Reproduce the records starting at the line that contains "Screen dimensions: 967x534" and ending at the line that contains "(x=302, y=70)", and leave the pictures out.
*** Data for this exercise
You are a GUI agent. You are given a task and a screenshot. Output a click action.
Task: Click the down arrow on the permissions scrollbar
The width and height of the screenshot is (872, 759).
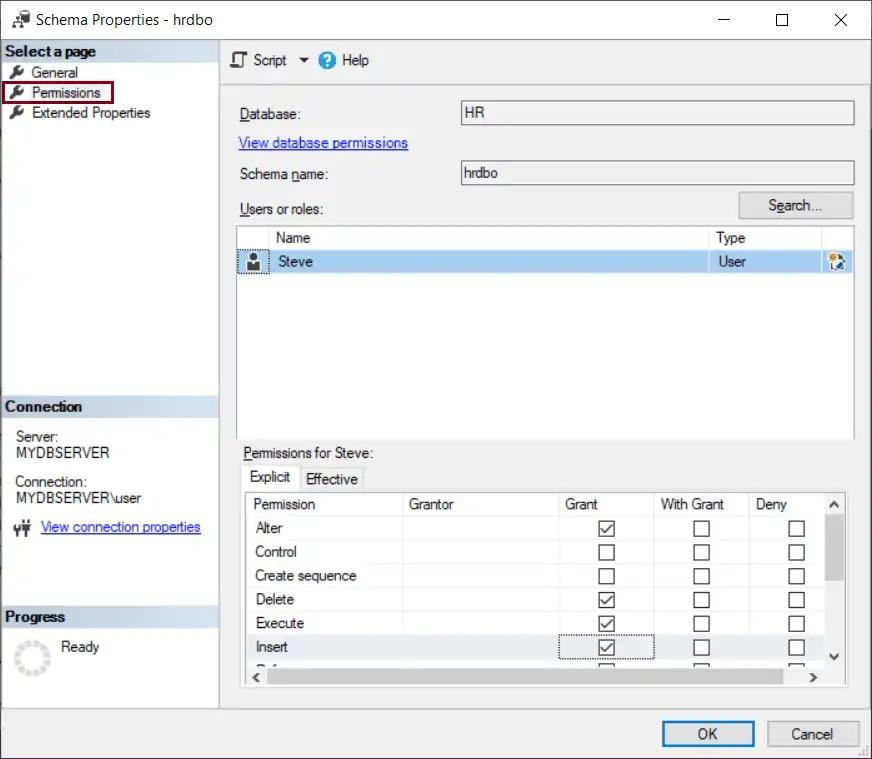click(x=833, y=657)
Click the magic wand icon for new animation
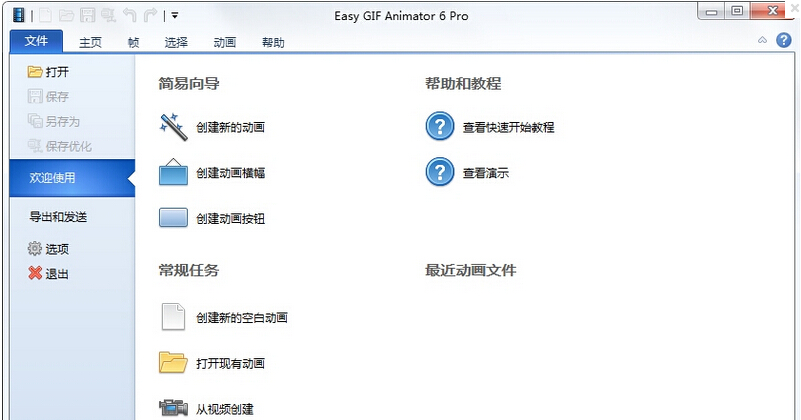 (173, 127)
******
*** Data for this exercise
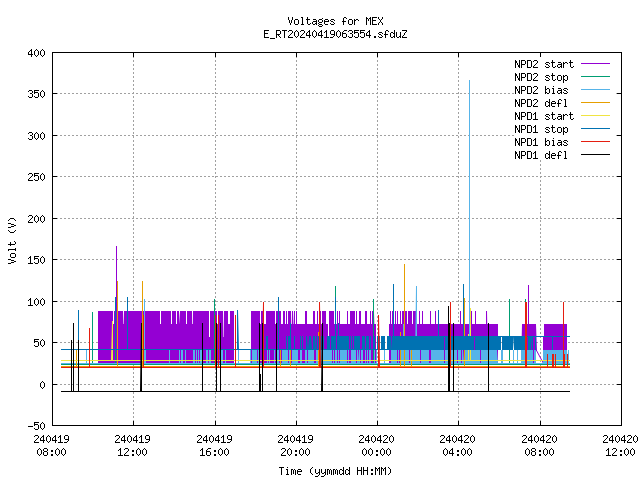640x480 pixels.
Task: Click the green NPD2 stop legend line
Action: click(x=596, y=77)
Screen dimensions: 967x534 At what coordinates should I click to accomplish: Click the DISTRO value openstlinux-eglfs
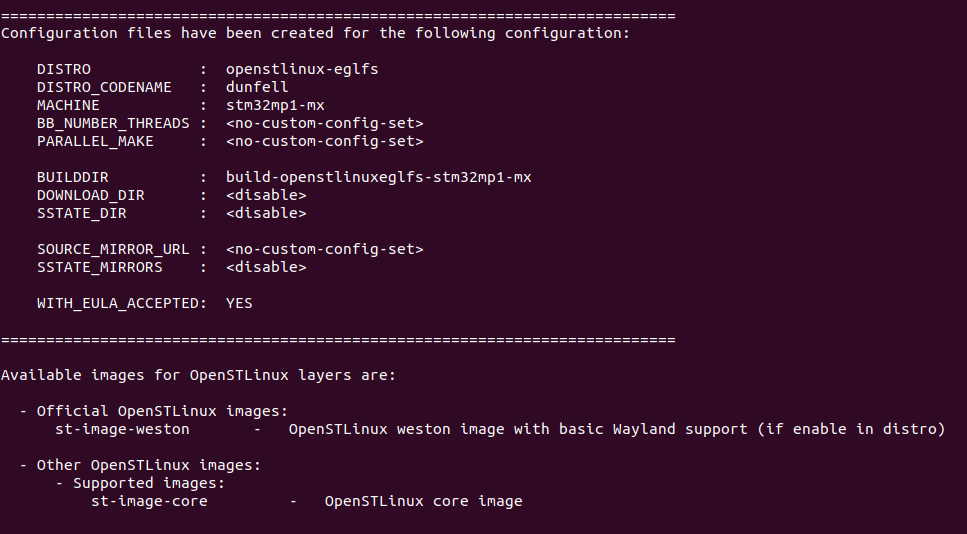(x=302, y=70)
******
### Solution to the exercise
Screen dimensions: 967x534 At what coordinates should I click to accomplish: Click the DISTRO value openstlinux-eglfs
(x=302, y=70)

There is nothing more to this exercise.